**Consignes**
- a) Traduisez en anglais cette phrase de l'extrait : « La jeune artiste anglaise vend ses tableaux depuis l’âge de 18 ans, et reverse l'argent récolté à des actions humanitaires. »
- b) Recopiez sans rien changer le passage de l'extrait qui commence à « L’année dernière, lors » et se termine à « qu’elle est adolescente. ».

Elle a peut-être l’air fragile, mais Hannah Rose Thomas est tenace, tout comme les femmes avec qui elle peint. La jeune artiste anglaise vend ses tableaux depuis l’âge de 18 ans, et reverse l'argent récolté à des actions humanitaires. En 2017, elle a réalisé un projet artistique avec des femmes yézidies au Kurdistan, victimes de l'État islamique. 

L’année dernière, lors de son discours à la « Trust Conference » de Londres, il a fallu donner un micro-main à Hannah Rose Thomas. Son micro-cravate, délicatement attaché à la bretelle de sa combinaison noire, n’était pas assez puissant pour capter sa douce voix. Ce n’est toutefois pas surprenant, puisque l’artiste anglaise de 24 ans, est devenue la voix de ceux qui n’en ont pas depuis qu’elle est adolescente.

Le travail d’Hannah lui a appris à chercher « la beauté, la dignité, et la résistance de l’esprit humain, même dans les endroits remplis de douleur et d’obscurité ». Après avoir vu plusieurs reportages montrant des milliers de femmes et d’enfants yézidis retenus prisonniers par l’État islamique, elle a décidé d’agir. Et pendant l’été 2017, Hannah s’est rendue au Kurdistan avec son pinceau en main, pour mener à bien ce à quoi personne n’avait pensé : réaliser un projet artistique avec des femmes.

**Enregistrements**
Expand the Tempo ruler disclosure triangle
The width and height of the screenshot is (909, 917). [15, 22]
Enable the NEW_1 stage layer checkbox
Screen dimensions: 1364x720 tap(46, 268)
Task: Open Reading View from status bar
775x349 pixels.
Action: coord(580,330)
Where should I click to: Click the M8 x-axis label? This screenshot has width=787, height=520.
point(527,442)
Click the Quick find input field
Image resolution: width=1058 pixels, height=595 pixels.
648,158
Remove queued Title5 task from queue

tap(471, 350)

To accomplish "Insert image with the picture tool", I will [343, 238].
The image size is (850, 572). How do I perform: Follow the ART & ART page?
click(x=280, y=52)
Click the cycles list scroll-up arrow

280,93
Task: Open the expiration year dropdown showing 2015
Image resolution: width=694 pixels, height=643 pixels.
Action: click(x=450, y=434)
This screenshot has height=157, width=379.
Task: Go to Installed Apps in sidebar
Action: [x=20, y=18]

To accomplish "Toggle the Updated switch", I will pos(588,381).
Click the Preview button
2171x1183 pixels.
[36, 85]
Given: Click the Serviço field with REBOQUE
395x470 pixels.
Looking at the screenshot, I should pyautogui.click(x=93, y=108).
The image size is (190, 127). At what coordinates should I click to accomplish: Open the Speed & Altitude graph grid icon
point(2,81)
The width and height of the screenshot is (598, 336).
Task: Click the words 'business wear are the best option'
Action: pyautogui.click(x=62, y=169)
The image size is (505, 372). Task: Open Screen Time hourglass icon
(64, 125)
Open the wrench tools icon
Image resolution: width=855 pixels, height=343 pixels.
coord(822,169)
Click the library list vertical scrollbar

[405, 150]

**Réponses**
- a) The young English artist has been selling her paintings since the age of 18, and donates the money raised to humanitarian causes.

- b)
L’année dernière, lors de son discours à la « Trust Conference » de Londres, il a fallu donner un micro-main à Hannah Rose Thomas. Son micro-cravate, délicatement attaché à la bretelle de sa combinaison noire, n’était pas assez puissant pour capter sa douce voix. Ce n’est toutefois pas surprenant, puisque l’artiste anglaise de 24 ans, est devenue la voix de ceux qui n’en ont pas depuis qu’elle est adolescente.